ここまで私たちは、DeZeroの「変数」と「関数」を作ってきました。そして、前ステップでは、Squareという2乗の計算を行う関数クラスを実装しました。本ステップでは、別の新しい関数を実装し、複数の関数を組み合わせて計算を行います。

3.1 Exp関数の実装

まずは、DeZeroの新しい関数を1つ実装します。ここでは、\(y = e^x\)という計算を実装します(\(e\)はネイピア数で、具体的には\(e=2.718...\)という値です)。早速そのコードを実装しましょう。

[2]:
class Exp(Function):
    def forward(self, x):
        return np.exp(x)


Squareクラスのときと同様に、Functionクラスを継承してforwardメソッドに目的の計算を実装します。
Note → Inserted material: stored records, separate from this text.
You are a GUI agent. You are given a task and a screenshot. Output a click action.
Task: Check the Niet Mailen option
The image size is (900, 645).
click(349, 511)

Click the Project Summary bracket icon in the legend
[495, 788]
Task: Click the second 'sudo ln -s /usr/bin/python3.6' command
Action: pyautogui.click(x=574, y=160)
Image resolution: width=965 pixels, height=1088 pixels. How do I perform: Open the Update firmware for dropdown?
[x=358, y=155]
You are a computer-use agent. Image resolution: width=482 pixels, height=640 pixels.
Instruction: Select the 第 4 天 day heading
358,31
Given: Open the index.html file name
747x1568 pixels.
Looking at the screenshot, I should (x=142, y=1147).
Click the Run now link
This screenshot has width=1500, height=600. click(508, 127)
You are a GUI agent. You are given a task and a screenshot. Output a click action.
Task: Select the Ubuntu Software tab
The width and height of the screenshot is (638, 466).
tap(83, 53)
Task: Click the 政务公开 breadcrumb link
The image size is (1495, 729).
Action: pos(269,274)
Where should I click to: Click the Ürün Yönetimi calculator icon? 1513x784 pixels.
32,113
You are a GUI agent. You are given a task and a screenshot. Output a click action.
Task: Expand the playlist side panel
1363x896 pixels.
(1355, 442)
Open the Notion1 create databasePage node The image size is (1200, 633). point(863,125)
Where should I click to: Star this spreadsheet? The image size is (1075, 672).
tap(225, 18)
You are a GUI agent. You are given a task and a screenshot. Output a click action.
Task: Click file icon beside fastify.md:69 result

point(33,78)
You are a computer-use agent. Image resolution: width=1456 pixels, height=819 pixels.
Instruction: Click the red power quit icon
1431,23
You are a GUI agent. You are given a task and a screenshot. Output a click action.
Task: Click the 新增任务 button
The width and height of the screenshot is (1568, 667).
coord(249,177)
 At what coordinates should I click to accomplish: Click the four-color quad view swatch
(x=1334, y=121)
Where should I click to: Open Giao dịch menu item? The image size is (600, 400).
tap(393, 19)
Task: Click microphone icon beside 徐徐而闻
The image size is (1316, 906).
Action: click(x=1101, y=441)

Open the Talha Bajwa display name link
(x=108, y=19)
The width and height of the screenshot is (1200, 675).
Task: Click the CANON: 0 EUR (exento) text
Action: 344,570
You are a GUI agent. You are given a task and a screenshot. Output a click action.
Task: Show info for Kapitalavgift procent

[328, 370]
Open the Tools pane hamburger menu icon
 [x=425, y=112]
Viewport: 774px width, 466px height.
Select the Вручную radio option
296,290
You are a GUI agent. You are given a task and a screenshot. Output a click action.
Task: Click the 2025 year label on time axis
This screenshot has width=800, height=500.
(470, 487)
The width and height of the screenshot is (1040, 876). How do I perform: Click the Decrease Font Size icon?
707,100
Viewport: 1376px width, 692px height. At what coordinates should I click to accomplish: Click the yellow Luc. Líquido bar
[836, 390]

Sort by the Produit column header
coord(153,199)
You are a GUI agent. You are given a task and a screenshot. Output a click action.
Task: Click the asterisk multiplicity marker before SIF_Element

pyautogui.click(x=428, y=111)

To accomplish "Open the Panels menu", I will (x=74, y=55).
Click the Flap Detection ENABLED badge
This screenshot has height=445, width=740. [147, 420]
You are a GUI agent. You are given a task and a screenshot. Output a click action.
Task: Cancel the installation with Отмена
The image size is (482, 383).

Squareクラスと異なるのは、forwardメソッドの中身がx ** 2からnp.exp(x)に変わった点だけです。

3.2 関数を連結する

Functionクラスの__call__メソッドの入力と出力は、ともにVariableインスタンスです。そのため、DeZeroの関数を連続して使用することは自然にできます。たとえば、\(y = (e^{x^2})^2\)という計算を考えてみましょう。その場合、次のようなコードを書くことができます。

[3]:
A = Square()
B = Exp()
C = Square()

x = Variable(np.array(0.5))
a = A(x)
b = B(a)
y = C(b)
print(y.data)
1.648721270700128


ここでは、3つの関数――ABC――を連続して適用するコードが示されています。重要な点は、途中に登場する4つの変数――xaby――はすべてVariableインスタンスだということです。Functionクラスの__call__メソッドの入出力がVariableインスタンスで統一されているため、上記のように複数の関数を連続して適用できます。ちなみに、ここで行った計算は、図3-1のように、関数と変数が交互に並ぶ計算グラフで表すことができます。

img1-4

図3-1 複数の関数による計算グラフ(○は変数、□は関数)

NOTE

図3-1のように、複数の関数を順に適用して作られる変換は、1つの大きな関数と見ることができます。この複数の関数によって構成される関数は、合成関数と呼ばれます。ここで重要な点は、合成関数を構成する各関数が単純な計算であったとしても、それらを連続して適用すれば、より複雑な計算が行えるということです。

ところで、なぜ私たちは一連の計算を「計算グラフ」として表すのでしょうか? その答えは、各変数の微分を効率良く求めることができる(正確には、その準備が整う)からです。そのアルゴリズムがバックプロパゲーション(誤差逆伝播法)です。次のステップからは、バックプロパゲーションが実現できるように、DeZeroを拡張していきます。